▶ Given instruction: Edit everything from the line containing "Viewport: 1507px width, 812px" down to the line containing "The height and width of the screenshot is (800, 1200)." so that "thumbnail" becomes "tile", leaving every other part of those lines unchanged.

▶ Supplied material:
Start

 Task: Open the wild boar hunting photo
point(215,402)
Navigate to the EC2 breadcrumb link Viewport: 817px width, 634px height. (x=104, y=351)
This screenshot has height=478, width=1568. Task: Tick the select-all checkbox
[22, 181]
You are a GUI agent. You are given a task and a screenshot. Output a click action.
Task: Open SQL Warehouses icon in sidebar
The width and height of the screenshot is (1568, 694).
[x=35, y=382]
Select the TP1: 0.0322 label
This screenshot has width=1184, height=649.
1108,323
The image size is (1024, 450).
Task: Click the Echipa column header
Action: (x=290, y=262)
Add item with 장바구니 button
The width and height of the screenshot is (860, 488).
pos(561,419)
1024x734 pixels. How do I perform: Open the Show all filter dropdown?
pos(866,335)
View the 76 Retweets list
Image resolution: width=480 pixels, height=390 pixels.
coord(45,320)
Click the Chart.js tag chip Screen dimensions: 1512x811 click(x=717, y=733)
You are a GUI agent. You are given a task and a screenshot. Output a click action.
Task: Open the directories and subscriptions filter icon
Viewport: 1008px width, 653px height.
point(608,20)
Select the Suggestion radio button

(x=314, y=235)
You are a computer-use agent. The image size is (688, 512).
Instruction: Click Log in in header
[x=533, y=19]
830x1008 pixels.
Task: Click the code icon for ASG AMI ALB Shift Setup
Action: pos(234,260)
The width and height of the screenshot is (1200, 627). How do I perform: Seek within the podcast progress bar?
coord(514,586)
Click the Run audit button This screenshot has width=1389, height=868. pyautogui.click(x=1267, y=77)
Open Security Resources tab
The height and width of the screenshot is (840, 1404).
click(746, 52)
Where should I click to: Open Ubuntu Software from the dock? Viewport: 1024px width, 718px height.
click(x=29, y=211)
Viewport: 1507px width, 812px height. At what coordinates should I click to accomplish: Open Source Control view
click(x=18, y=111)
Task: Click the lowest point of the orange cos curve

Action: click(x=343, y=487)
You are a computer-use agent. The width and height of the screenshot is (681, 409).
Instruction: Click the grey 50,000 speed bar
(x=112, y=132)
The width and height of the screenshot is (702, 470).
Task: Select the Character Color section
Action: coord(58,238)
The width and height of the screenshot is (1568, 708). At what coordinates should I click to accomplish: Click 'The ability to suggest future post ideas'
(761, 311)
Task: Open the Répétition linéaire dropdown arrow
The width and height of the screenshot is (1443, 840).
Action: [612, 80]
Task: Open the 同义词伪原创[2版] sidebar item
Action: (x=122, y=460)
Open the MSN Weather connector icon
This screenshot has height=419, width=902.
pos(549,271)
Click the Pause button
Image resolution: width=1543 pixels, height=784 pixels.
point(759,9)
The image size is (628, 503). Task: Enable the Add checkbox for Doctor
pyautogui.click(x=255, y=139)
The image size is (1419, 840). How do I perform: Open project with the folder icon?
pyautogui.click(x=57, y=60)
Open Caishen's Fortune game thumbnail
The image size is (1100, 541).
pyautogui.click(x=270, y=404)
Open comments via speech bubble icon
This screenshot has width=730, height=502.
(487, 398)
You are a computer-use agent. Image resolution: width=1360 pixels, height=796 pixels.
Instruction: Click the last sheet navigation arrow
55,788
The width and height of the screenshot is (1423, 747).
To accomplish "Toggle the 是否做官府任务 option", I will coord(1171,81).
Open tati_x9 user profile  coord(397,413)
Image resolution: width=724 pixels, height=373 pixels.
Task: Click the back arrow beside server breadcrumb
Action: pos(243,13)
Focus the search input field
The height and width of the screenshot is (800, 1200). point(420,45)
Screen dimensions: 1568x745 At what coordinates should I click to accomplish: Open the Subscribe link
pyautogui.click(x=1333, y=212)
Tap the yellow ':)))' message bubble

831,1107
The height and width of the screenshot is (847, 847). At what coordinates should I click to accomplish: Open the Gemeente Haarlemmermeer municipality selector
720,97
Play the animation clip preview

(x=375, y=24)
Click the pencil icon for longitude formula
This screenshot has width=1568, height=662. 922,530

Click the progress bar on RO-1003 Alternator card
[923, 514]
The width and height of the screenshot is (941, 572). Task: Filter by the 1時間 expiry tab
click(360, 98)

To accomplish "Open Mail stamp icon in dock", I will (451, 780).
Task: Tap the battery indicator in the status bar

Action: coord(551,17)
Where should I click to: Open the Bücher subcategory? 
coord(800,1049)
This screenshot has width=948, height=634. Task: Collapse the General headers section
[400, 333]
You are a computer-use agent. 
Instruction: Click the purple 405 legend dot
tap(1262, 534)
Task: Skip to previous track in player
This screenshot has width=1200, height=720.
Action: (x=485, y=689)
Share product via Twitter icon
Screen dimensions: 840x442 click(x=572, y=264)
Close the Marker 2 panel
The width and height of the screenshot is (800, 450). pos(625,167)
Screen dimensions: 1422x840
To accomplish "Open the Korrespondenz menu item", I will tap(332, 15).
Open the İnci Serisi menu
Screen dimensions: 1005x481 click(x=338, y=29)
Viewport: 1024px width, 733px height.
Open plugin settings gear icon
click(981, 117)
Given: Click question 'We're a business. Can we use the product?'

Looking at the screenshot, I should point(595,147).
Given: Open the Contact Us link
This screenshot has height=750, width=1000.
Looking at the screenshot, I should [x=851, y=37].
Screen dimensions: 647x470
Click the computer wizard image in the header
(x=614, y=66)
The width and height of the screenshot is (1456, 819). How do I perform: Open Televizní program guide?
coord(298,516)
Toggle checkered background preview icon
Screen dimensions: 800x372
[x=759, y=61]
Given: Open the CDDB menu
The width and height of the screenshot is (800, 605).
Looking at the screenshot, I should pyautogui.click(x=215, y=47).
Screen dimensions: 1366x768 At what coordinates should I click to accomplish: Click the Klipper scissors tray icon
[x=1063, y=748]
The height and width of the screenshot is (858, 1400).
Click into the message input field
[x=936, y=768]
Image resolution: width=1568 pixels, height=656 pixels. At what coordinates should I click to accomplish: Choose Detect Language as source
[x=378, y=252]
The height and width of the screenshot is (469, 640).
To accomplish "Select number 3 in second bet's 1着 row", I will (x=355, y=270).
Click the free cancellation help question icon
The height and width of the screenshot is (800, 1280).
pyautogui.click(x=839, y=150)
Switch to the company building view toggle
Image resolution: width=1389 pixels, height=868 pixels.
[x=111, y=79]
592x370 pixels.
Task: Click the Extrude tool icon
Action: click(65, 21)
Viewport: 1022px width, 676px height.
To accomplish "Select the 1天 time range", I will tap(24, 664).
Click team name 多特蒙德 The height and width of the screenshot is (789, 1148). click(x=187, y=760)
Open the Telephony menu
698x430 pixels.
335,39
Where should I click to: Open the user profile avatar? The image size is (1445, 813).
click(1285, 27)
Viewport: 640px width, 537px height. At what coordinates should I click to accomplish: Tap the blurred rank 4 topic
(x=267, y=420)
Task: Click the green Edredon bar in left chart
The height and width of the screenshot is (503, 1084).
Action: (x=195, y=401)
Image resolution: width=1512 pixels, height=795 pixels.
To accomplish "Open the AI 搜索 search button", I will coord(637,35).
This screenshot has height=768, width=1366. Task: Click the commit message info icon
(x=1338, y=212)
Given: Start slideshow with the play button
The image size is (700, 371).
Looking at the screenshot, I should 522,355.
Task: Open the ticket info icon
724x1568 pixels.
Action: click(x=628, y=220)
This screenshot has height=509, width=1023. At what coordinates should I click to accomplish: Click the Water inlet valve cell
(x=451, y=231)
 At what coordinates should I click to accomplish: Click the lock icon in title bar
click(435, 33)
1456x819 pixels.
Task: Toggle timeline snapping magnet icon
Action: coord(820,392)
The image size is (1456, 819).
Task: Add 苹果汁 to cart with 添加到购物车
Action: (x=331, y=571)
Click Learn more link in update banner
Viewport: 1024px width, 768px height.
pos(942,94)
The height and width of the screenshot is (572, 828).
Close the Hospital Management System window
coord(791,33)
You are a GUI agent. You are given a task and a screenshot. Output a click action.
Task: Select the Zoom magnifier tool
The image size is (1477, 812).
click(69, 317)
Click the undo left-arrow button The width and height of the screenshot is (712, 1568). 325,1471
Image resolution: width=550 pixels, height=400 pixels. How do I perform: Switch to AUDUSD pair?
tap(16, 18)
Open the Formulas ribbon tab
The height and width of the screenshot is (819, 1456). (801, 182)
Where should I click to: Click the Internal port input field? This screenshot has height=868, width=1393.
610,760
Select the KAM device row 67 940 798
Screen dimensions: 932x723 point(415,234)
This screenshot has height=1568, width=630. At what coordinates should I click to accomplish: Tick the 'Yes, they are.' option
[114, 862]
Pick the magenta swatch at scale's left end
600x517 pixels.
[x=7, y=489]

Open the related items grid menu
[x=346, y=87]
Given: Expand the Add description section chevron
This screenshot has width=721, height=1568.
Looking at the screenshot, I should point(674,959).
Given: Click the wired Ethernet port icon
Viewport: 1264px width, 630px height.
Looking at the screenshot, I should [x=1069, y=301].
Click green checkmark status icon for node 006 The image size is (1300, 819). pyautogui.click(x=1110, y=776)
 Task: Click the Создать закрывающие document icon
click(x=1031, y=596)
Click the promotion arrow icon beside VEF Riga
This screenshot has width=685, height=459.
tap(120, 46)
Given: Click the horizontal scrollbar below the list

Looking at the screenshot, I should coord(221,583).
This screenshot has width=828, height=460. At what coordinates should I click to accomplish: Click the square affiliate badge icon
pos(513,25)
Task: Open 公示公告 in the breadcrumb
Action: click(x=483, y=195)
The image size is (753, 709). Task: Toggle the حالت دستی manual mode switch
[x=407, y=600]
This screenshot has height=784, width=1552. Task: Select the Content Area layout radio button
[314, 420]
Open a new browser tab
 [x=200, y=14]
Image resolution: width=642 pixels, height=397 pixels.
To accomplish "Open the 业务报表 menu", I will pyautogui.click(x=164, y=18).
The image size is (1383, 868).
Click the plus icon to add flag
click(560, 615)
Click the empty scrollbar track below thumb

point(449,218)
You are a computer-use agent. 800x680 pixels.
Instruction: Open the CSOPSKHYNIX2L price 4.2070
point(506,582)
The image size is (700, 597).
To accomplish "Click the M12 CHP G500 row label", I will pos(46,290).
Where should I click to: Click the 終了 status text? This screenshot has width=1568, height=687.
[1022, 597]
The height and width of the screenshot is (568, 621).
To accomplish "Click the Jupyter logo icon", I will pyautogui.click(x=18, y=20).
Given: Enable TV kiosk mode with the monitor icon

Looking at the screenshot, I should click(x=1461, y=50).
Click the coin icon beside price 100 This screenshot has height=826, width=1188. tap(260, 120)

End

▶ Final result:
Viewport: 1507px width, 812px height. At what coordinates should I click to accomplish: Open Source Control view
click(x=18, y=111)
Task: Click the lowest point of the orange cos curve

Action: click(x=343, y=487)
You are a computer-use agent. The width and height of the screenshot is (681, 409).
Instruction: Click the grey 50,000 speed bar
(x=112, y=132)
The width and height of the screenshot is (702, 470).
Task: Select the Character Color section
Action: coord(58,238)
The width and height of the screenshot is (1568, 708). At what coordinates should I click to accomplish: Click 'The ability to suggest future post ideas'
(761, 311)
Task: Open the Répétition linéaire dropdown arrow
The width and height of the screenshot is (1443, 840).
Action: [612, 80]
Task: Open the 同义词伪原创[2版] sidebar item
Action: (x=122, y=460)
Open the MSN Weather connector icon
This screenshot has height=419, width=902.
pos(549,271)
Click the Pause button
Image resolution: width=1543 pixels, height=784 pixels.
point(759,9)
The image size is (628, 503). Task: Enable the Add checkbox for Doctor
pyautogui.click(x=255, y=139)
The image size is (1419, 840). How do I perform: Open project with the folder icon?
pyautogui.click(x=57, y=60)
Open Caishen's Fortune game tile
The image size is (1100, 541).
pyautogui.click(x=270, y=404)
Open comments via speech bubble icon
This screenshot has width=730, height=502.
(487, 398)
You are a computer-use agent. Image resolution: width=1360 pixels, height=796 pixels.
Instruction: Click the last sheet navigation arrow
55,788
The width and height of the screenshot is (1423, 747).
To accomplish "Toggle the 是否做官府任务 option", I will coord(1171,81).
Open tati_x9 user profile  coord(397,413)
Image resolution: width=724 pixels, height=373 pixels.
Task: Click the back arrow beside server breadcrumb
Action: pos(243,13)
Focus the search input field
The height and width of the screenshot is (800, 1200). point(420,45)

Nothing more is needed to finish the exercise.